Par Nicolas Bonnal – Le 23 janvier 2017 – Source sputniknews
Nous sommes en 1920. Le sociologue Thorstein Veblen rédige dans une revue de sociologie un compte-rendu assez aigre du livre spécieux de JM Keynes sur les Conséquences de la paix à Versailles, ce compte-rendu peut être consulté ici.
Publié en 1919 sur les brisées d’un démentiel traité, le livre est un succès, et il est pro-allemand et anti-français ; il est même antisémite selon notre maître Murray Rothbard 1. Mais il est à la mode, comme Keynes dont les théories sur le déficit budgétaire auront ruiné l’Occident en ce début de siècle.
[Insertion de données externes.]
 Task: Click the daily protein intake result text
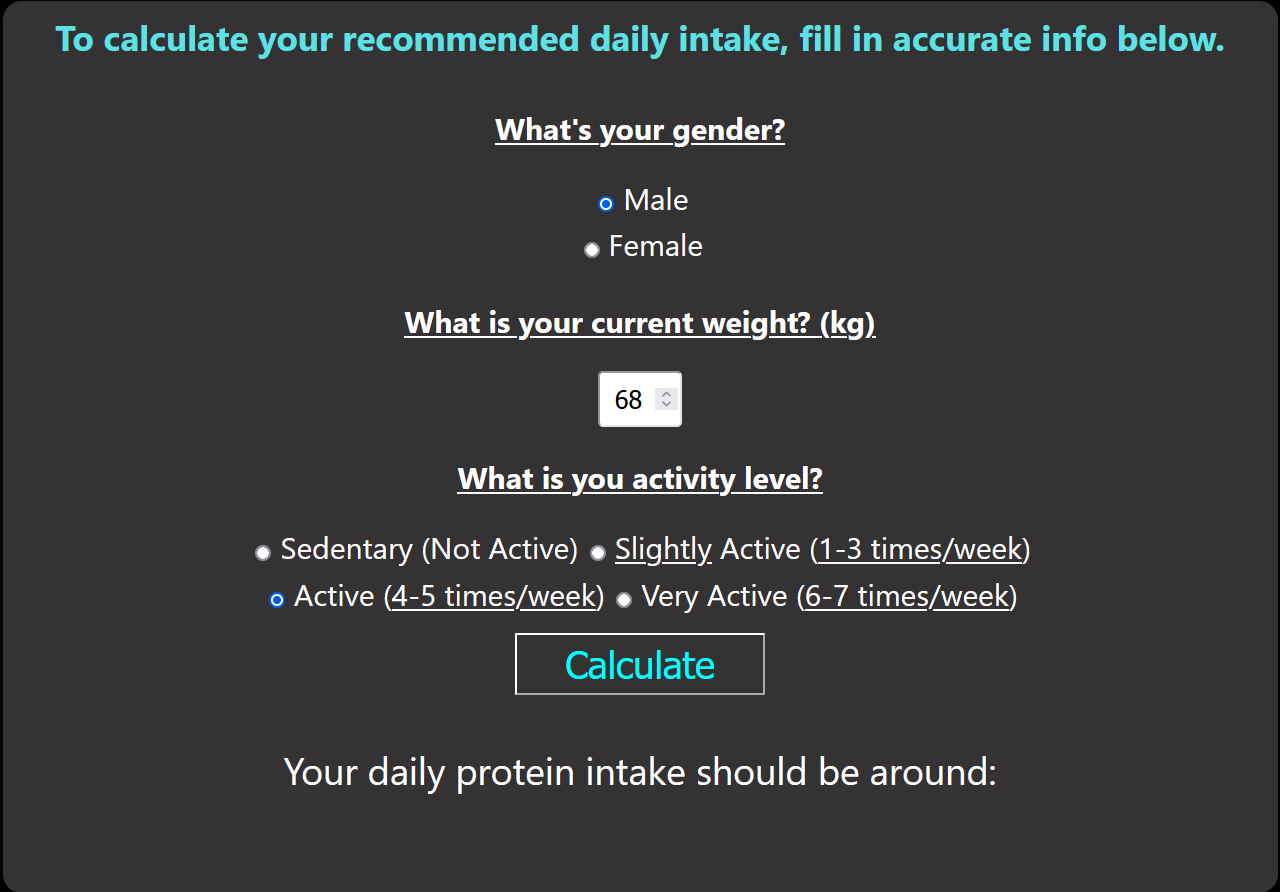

Keynes est aussi celui qui nous a fait le coup de l’or comme relique barbare… Il serait aujourd’hui partisan de l’abolition du cash.
Le génial texte de Thorstein Veblen découvert par Preparata explique dès 1920 donc la Deuxième Guerre mondiale. Il fallait, explique Veblen, « rétablir un régime réactionnaire en Allemagne et l’établir en rempart contre le bolchévisme ».
Allemagne nazie contre Russie soviétique ? Guido Giacomo Preparata a donné la réponse : on l’a voulu. On, c’est l’établissement anglo-américain qui se permet de concevoir et de placer ses ennemis à dessein. L’Allemagne fut donc préservée à dessein en 1918-1919 pour attaquer le jour venu la Russie. Les élites basculent avant Brzezinski dans le fascisme géostratégique. Pour Preparata l’hostilité germano-russe est la pierre d’angle de l’édifice anglo-saxon pour dominer le monde. On comprend Merkel.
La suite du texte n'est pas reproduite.